Lula foi imunizado pela médica Ana Helena Germoglio, marcando o início da campanha de vacinação contra a gripeRicardo Stuckert / PR

Ao lado do Zé Gotinha, o presidente Luiz Inácio Lula da Silva e o vice-presidente Geraldo Alckmin foram vacinados contra a gripe nesta segunda-feira, 7. A data marca o começo da campanha de vacinação em todos os estados das regiões Nordeste, Sul, Centro-Oeste e Sudeste. Já para o Norte, a mobilização acontecerá no segundo semestre de 2025.
Ambos receberam a dose durante um evento de anúncio de investimentos da Novo Nordisk em Montes Claros (MG). A empresa fabrica medicamentos como o Ozempic e insulina. O presidente foi imunizado pela médica Ana Helena Germoglio, enquanto o vice, pelo ministro da Saúde, Alexandre Padilha. 
Campanha busca atingir 90% dos grupos prioritários - Ricardo Stuckert / PR
Campanha busca atingir 90% dos grupos prioritáriosRicardo Stuckert / PR
"É uma alegria poder participar de um acontecimento tão importante e necessário para o país que é o investimento em mais conhecimento científico e tecnológico. É tudo isso que a gente deseja que aconteça no Brasil", declarou Lula em discurso. "Um país é muito fácil de ser governado, se você decide governar apenas para uma parcela da sociedade", continuou.
De acordo com o Ministério da Saúde, a vacina contra a gripe de 2025 protege contra os vírus H1N1, H3N2 e do tipo B. Ela pode ser aplicada junto com outras vacinas do Calendário Nacional.

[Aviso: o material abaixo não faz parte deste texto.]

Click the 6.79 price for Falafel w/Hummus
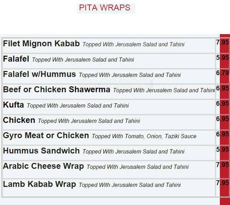This screenshot has height=205, width=230. pos(222,73)
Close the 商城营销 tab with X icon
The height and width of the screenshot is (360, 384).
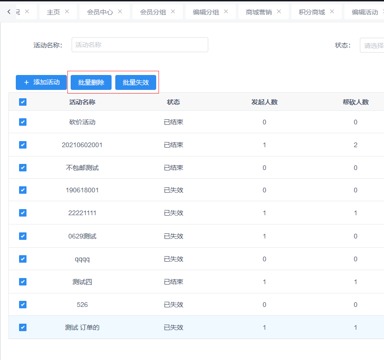tap(279, 12)
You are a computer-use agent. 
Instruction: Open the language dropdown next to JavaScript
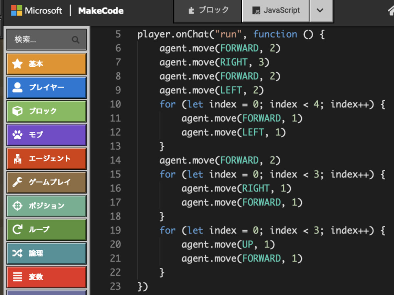pos(320,10)
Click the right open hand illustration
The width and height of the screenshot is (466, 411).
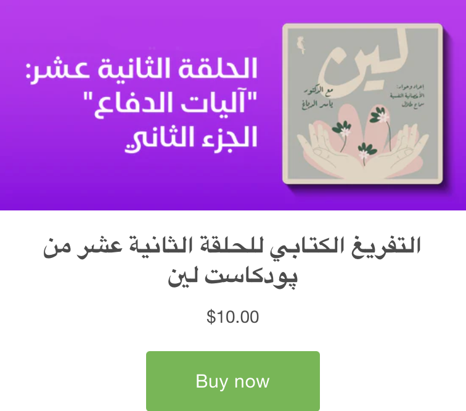coord(397,152)
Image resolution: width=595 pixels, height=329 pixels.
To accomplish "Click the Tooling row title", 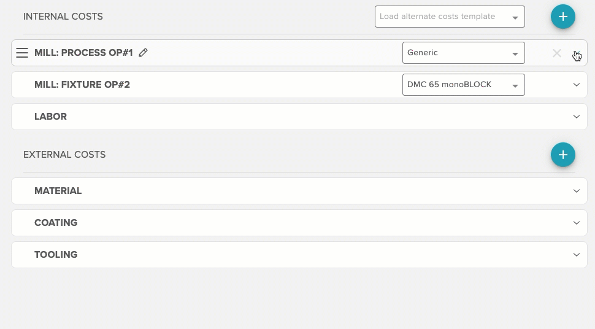I will coord(56,255).
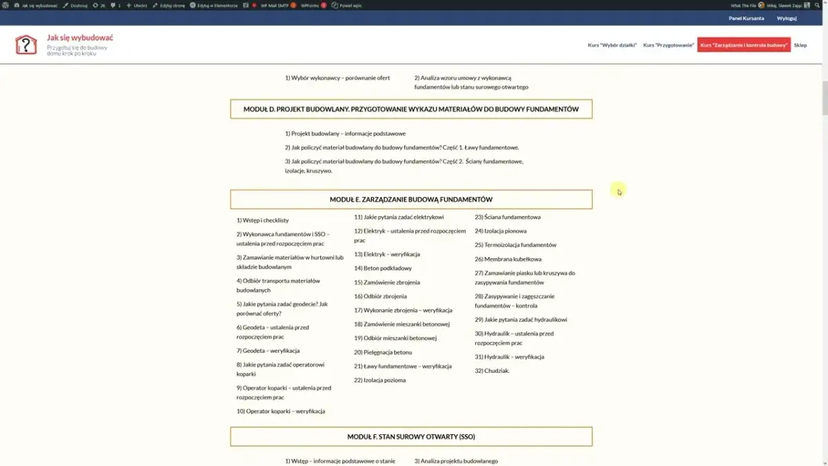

No entanto, não é indicada para crianças com menos de 6 meses de idade e pessoas que já tiveram reação alérgica grave a doses anteriores.

O governo pretende distribuir cerca de 73,6 milhões de doses pelo SUS, sendo aproximadamente 67,5 milhões para os estados onde a campanha já começou e quase seis milhões para a região Norte.
A campanha busca atingir 90% dos grupos prioritários. Esses incluem:
- Idosos a partir de 60 anos;
- crianças entre 6 meses e 6 anos;
- trabalhadores da saúde;
- gestantes ou mulheres que tiveram filhos recentemente;
- professores dos ensinos básico e superior;
- povos indígenas;
- caminhoneiros;
- pessoas com deficiência permanente;
- pessoas em situação de rua;
- profissionais das forças de segurança e de salvamento;
- funcionários das Forças Armadas;
- pessoas com doenças crônicas não transmissíveis e outras condições clínicas especiais.
Alexandre Padilha relembrou que a campanha contra a gripe começa no Dia Mundial da Saúde e disse que celebrar a data ao lado do Presidente da República e de trabalhadores e trabalhadoras dessa área é "muito significativo".
"O Brasil tem essa característica: a produção de insumos em saúde está diretamente combinada ao acesso da população à assistência de qualidade", declarou. "Obrigado por ser o presidente que defende a vacina, defende a saúde e defende a geração de emprego e renda no nosso país", complementou Padilha.
Em discurso, o ministro criticou gestões anteriores, alegando que o programa Farmácia Popular — que conta com medicamentos produzidos pela farmacêutica — foi desestruturado. Segundo Padilha, Lula reativou a iniciativa, garantindo a distribuição gratuita de todos os medicamentos por meio do SUS.
O chefe da pasta também fez críticas ao presidente dos Estados Unidos, Donald Trump, afirmando que o republicano age como se quisesse ser o "presidente do mundo", além de destacar que os EUA reduziram os investimentos em pesquisa e desenvolvimento de vacinas. O ministro desaprovou essa postura e incentivou os pesquisadores a desenvolverem os trabalhos no Brasil.
Lula afirmou que a saúde brasileira atingiu uma escala econômica e uma importância sociocientífica que cobram investimento em pesquisa. "As demandas de quem mais precisa do SUS vão orientar a reindustrialização do país na saúde."